Wer? 2010 bekam das Kölner Label Kompakt Zuwachs durch die in London lebenden Musiker Alessio Natalizia und Sam Willis, die in gemeinsamer Sache unter dem Namen „Walls“ agieren. Das selbstbetitelte Debüt klang schon nach „Chillwave“, bevor der Genre-Begriff geprägt und entsprechend ausgereizt wurde: Leicht psychedelisch, mit Anleihen beim 80er-Shoegaze und New Wave und wie der Name impliziert: unangestrengt, fast hypnotisch und irgendwie entspannend. Eher was zum Kuscheln. Zu den Fans des Walls Debüts gehörten unter anderem Jamie XX, die Battles, Caribou oder James Holden. Nun erscheint mit „Coracle“ das zweite Album „Coracle“ bei Kompakt. Coracle stammt aus dem Walisischen und bezeichnet ein „sehr kleines kielloses Boot“, ein wenig wie eine Walnussschale.
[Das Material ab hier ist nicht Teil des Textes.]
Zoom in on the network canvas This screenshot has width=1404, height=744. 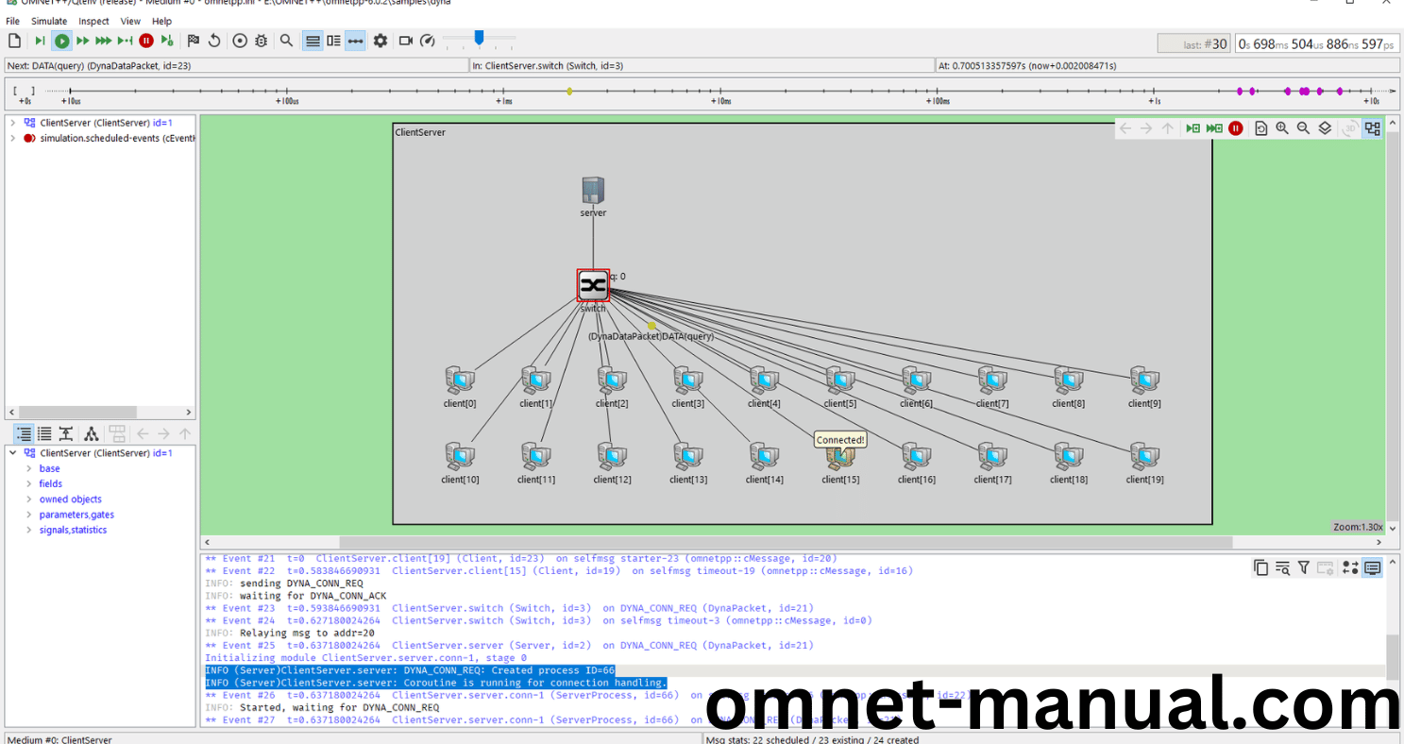point(1282,128)
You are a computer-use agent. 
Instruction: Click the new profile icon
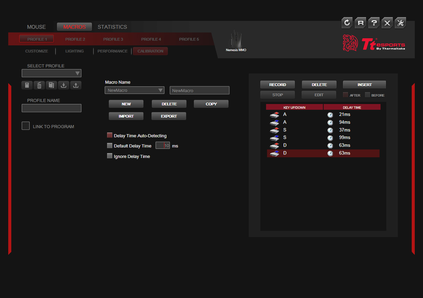[x=27, y=85]
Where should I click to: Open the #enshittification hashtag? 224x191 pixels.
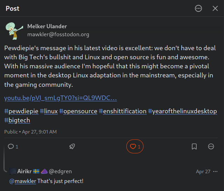coord(123,111)
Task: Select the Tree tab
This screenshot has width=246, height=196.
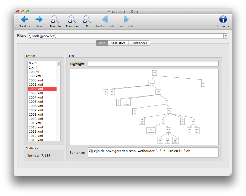Action: coord(102,43)
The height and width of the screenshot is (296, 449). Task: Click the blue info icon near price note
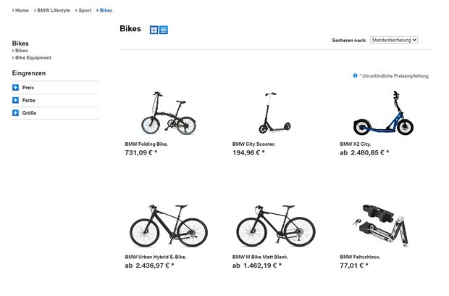pyautogui.click(x=355, y=75)
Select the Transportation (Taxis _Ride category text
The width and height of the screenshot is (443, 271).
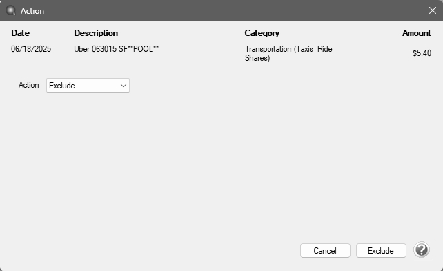(x=288, y=49)
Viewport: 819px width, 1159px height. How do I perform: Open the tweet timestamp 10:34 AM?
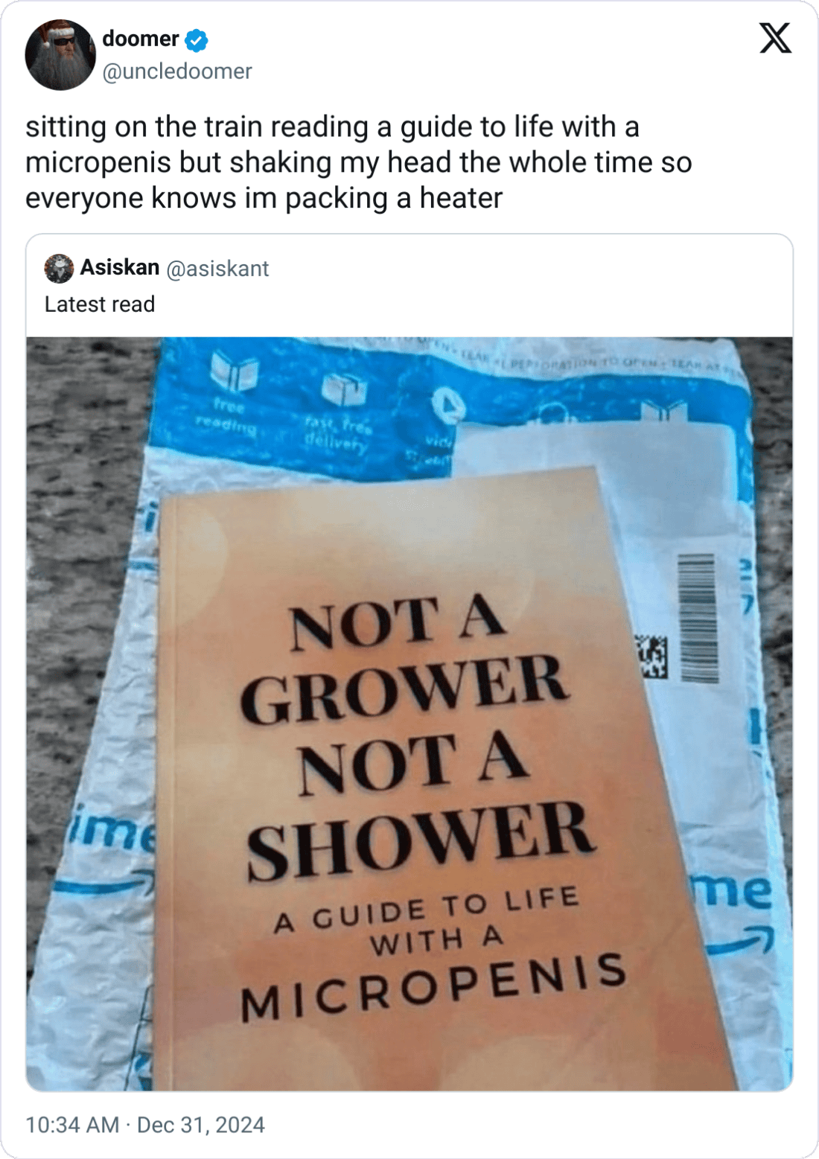click(72, 1124)
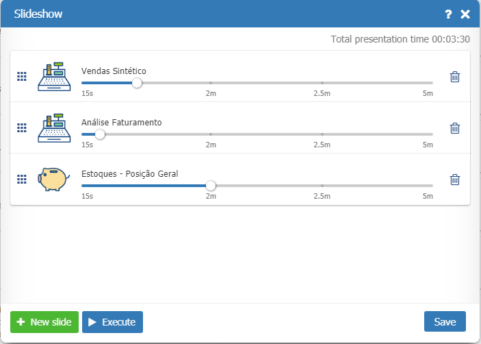481x344 pixels.
Task: Click the Estoques slider handle at 2m
Action: coord(211,185)
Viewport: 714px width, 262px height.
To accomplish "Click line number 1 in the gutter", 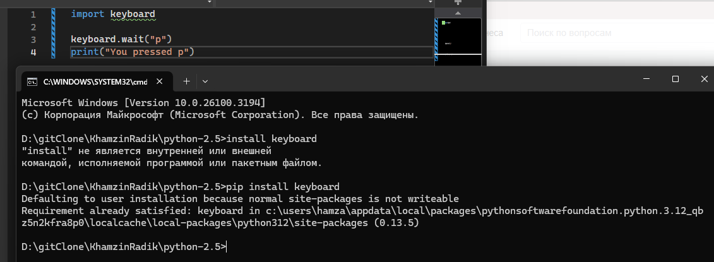I will click(x=33, y=15).
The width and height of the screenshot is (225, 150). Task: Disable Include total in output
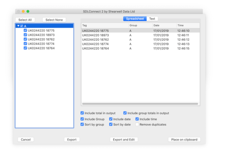[x=82, y=113]
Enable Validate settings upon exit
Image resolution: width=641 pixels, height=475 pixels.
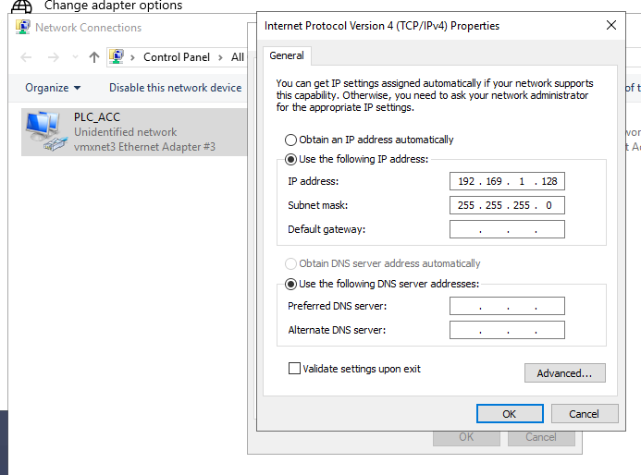click(x=295, y=369)
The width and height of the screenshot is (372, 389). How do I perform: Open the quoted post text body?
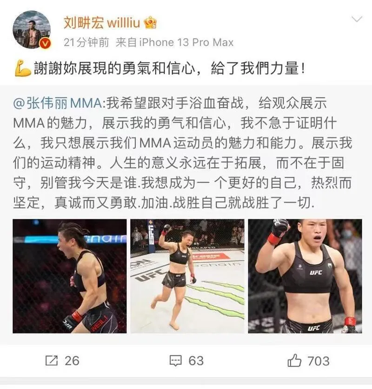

Was? „Into Our Midst“ heißt der erste Track, der so klingt, als nähere er sich langsam aus der Ferne an, als müsse er sich erst den Weg durch eine Soundlandschaft bahnen, um sich langsam Schicht auf Schicht zusammenzusetzen. Musik wird hier in ihre Bestandteile zerlegt. Die Stimme wird als Instrument eingesetzt – hypnotisch repetitiv. Ein leiser Beat begleitet das Ganze. Mit „Heat Haze“ geht es ätherisch weiter. Das Stück erinnert an die sphärischen Klänge des deutschen Musikers Ulrich Schnauss. „Sunporch“ kommt da schon bestimmter daher. Wiedermal wird die Stimme als Instrument eingesetzt und in viele kleine Loops zerteilt, die immer wieder verhallen. In der Wiederholung liegt die Kraft. Dadurch werden die Soundschnipsel immer dichter und gewinnen an Fläche, die von einem knarzigen Beat eingefangen wird. Bevor sich „Sunporch“ aber zum Tanzflächenfüller entwickelt, wird der Song gebremst. „Il Tedesco“ bittet da schon viel mehr zum Tanz, will aber auch nicht so recht durchstarten. Das ist nicht Techno, das ist kein Pop. Wir befinden uns in einer Zwischenlandschaft. Wie in einem Experimentierlabor für Musik kann der Hörer immer wieder neue kleine Feinheiten, Töne und Teilchen entdecken. „Raw/Umber Twilight“ ist der vielleicht schönste Song des Albums. Die ersten Takte erinnern an Pantha Du Prince. Hier versammeln sich Gitarre und Schlagzeug um einen sanften Beat. Auch das Xylophon, das schon auf dem ersten Album zum Einsatz kam, ist mit von der Partie. „Ecstatic Truth“ und „Drunken Galleon“ bilden den Abschluss und entlassen den Hörer in eine Traumwelt.
Warum? Walls zu hören gleicht mehr einer Lektion in Musikwahrnehmung als dem Hören eines durchschnittlichen Albums. Es gibt viel zu entdecken auf „Coracle“: Das Album steckt voller wunderschöner Sound-Landschaften, so fluffig wie die rosa Wolke auf dem Cover – dabei klingt jeder Song völlig einzigartig.